There are clinical, methodological, and pharmacologic limitations with this study. First, our investigation was limited to response inhibition rather than other dimensions of impulsivity, such as reflection impulsivity or impairment of decisions based on risk and rewards. The latter have been strongly associated with dopaminergic dysfunction in treated PD (1, 2, 3). Second, we relied on clinical diagnostic criteria because the United Kingdom PD Society Brain Bank Criteria have high sensitivity and specificity. Clinically, none of our patients had impulse control disorders (ICDs). But, we note that PD causes impulsivity and response inhibition deficits even without ICDs (30, 31, 56). Further studies are needed to test whether atomoxetine can improve impulsivity in patients with ICDs. Third, fMRI measures a hemodynamic response to neural activity and in principle atomoxetine might alter fMRI signals through affecting regional cerebral blood flow. However, the frontal regions and striatum retain normal blood flow under atomoxetine (57). Moreover, the cognitive and anatomical specificity of the effects we observed make a significant direct or generic effect of atomoxetine on the neurovascular response unlikely.
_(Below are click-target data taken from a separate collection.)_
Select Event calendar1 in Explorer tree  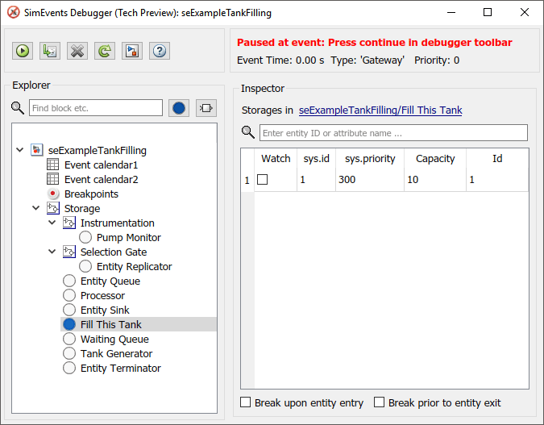101,165
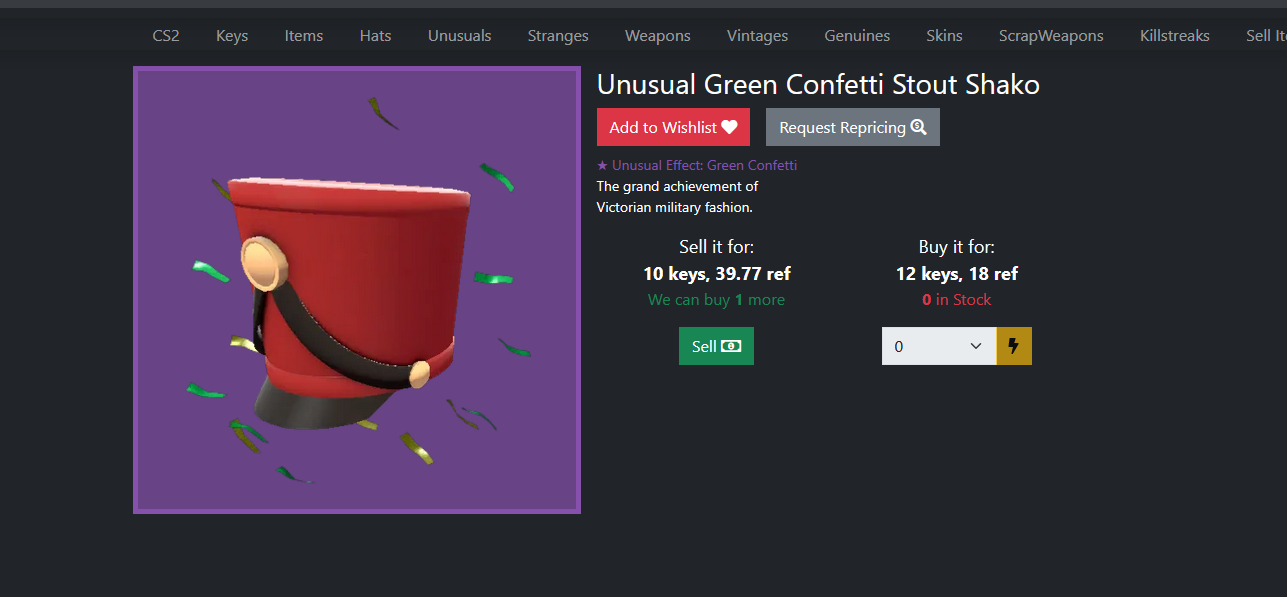This screenshot has width=1287, height=597.
Task: Go to the Skins section
Action: (944, 35)
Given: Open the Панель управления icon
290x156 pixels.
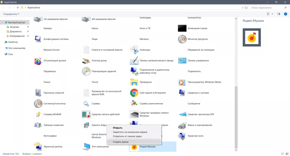Looking at the screenshot, I should 182,61.
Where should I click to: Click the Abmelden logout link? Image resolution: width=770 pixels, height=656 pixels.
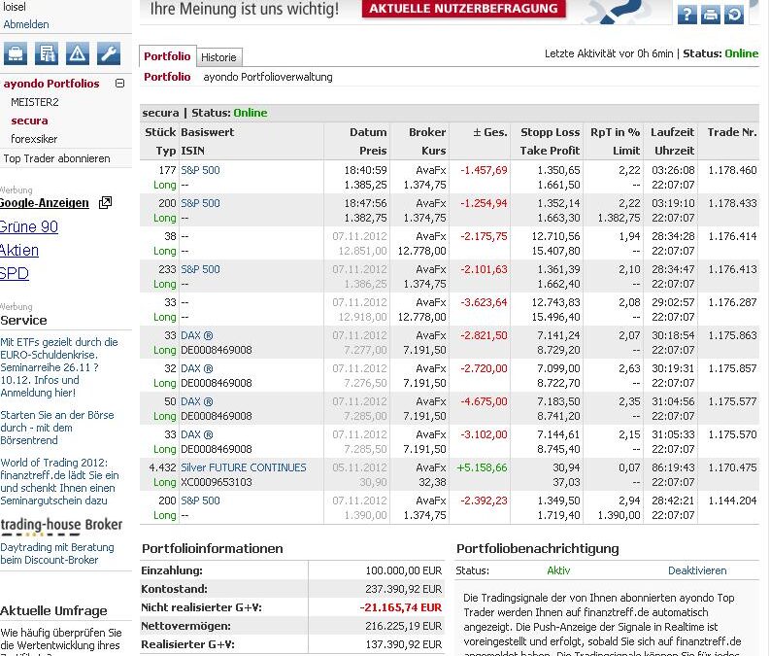pyautogui.click(x=26, y=24)
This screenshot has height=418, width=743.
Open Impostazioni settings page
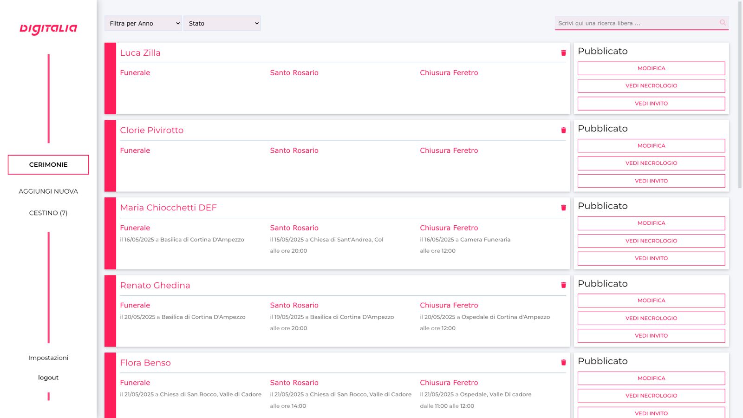48,358
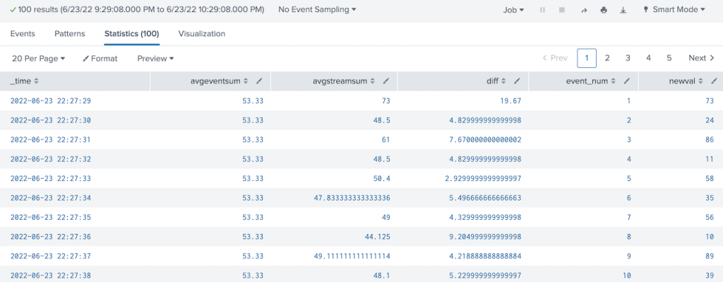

Finally, we must consider the neuropharmacologic complexity of patients and atomoxetine. Our data alone cannot determine whether the effects of atomoxetine are via cortical reuptake inhibition (most likely) (23, 55), from changes in phasic-to-tonic firing ratios in the locus coeruleus (45), or through antagonism of glutamate receptors (58). We recognize that atomoxetine can increase extracellular dopamine levels (59) and our patients took levodopa and/or dopamine agonists. But the atomoxetine effect is unlikely mediated by indirect dopaminergic mechanisms. First, as we have shown with multiple regression models, the atomoxetine effect on activation was independent of LED. Second, the specific effect of dopamine on stop-signal inhibition is unclear. Some studies of SSRT have used methylphenidate, which increases extracellular levels of both dopamine and noradrenaline, leaving it ambiguous as to whether dopamine or noradrenaline is responsible for the beneficial effect (11, 24, 60, 61). Studies that used more selective dopaminergic agents, such as levodopa and dopamine transporter blocker, have observed minor effects on SSRT, and patients with PD have poor response inhibition both on and off medication (12, 30, 55, 62). The advent of more selective noradrenergic drugs will further address these issues in the future.

In conclusion, the noradrenergic reuptake inhibitor atomoxetine can improve response inhibition in a subgroup of patients, especially when it is associated with enhanced stop-signal activation in the inferior frontal cortex (which is more likely with relatively more advanced disease). The behavioral measure or response inhibition efficacy was improved (i.e., shorter SSRT) for patients in whom frontostriatal functional connectivity was also enhanced by atomoxetine or in those with relatively preserved frontostriatal structural connectivity. These findings contribute to the broader understanding of the importance of noradrenergic systems for executive functions and point the way to new stratified clinical trials of noradrenergic therapies in selected patients with Parkinson’s disease.